### EXERCISE BRIEF
Retype the rows starting at the line that contains "Click the ファイルを開く button" and ending at the line that contains "click(x=22, y=190)", keeping every character as it is and leaving out all other lines.

Begin TASK INPUT

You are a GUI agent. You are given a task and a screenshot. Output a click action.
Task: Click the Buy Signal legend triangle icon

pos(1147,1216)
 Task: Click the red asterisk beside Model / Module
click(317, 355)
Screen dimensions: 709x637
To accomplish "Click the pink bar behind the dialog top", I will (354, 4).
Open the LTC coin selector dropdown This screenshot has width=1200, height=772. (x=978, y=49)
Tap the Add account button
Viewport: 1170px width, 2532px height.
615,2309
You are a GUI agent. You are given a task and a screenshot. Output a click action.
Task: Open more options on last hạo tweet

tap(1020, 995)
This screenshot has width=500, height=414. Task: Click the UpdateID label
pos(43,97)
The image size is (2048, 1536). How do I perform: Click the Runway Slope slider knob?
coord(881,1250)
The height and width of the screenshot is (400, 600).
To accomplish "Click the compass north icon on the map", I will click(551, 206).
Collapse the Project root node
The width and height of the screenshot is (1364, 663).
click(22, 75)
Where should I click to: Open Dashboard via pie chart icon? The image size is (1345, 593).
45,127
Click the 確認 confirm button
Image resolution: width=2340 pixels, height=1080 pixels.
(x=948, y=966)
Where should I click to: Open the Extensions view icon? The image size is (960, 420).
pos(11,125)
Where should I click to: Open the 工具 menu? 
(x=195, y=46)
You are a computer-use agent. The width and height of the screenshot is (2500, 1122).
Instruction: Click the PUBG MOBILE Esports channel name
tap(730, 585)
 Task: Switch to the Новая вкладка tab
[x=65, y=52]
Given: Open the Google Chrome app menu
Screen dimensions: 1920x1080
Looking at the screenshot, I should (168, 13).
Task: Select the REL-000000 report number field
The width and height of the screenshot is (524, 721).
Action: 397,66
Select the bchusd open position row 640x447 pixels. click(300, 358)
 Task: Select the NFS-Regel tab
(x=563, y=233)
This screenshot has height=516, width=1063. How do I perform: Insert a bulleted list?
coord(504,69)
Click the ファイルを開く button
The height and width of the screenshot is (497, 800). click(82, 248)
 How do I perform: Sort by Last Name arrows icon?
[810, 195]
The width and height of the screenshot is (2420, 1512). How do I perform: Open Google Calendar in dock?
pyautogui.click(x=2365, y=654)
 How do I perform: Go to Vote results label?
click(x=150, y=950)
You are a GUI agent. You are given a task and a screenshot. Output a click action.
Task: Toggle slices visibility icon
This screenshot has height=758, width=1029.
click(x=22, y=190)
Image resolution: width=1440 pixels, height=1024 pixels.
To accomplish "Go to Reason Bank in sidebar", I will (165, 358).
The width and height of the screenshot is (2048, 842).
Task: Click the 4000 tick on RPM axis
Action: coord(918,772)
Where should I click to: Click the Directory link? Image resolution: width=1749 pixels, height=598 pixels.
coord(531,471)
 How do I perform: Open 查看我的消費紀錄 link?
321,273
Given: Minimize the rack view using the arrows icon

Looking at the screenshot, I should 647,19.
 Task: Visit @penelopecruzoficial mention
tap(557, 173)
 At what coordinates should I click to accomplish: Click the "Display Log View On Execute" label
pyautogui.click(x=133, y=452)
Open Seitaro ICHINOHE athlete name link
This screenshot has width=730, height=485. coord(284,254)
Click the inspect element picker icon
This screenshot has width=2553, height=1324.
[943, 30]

End TASK INPUT

### COMPLETE ANSWER
Click the ファイルを開く button
The height and width of the screenshot is (497, 800). click(82, 248)
 How do I perform: Sort by Last Name arrows icon?
[810, 195]
The width and height of the screenshot is (2420, 1512). How do I perform: Open Google Calendar in dock?
pyautogui.click(x=2365, y=654)
 How do I perform: Go to Vote results label?
click(x=150, y=950)
You are a GUI agent. You are given a task and a screenshot. Output a click action.
Task: Toggle slices visibility icon
This screenshot has height=758, width=1029.
click(x=22, y=190)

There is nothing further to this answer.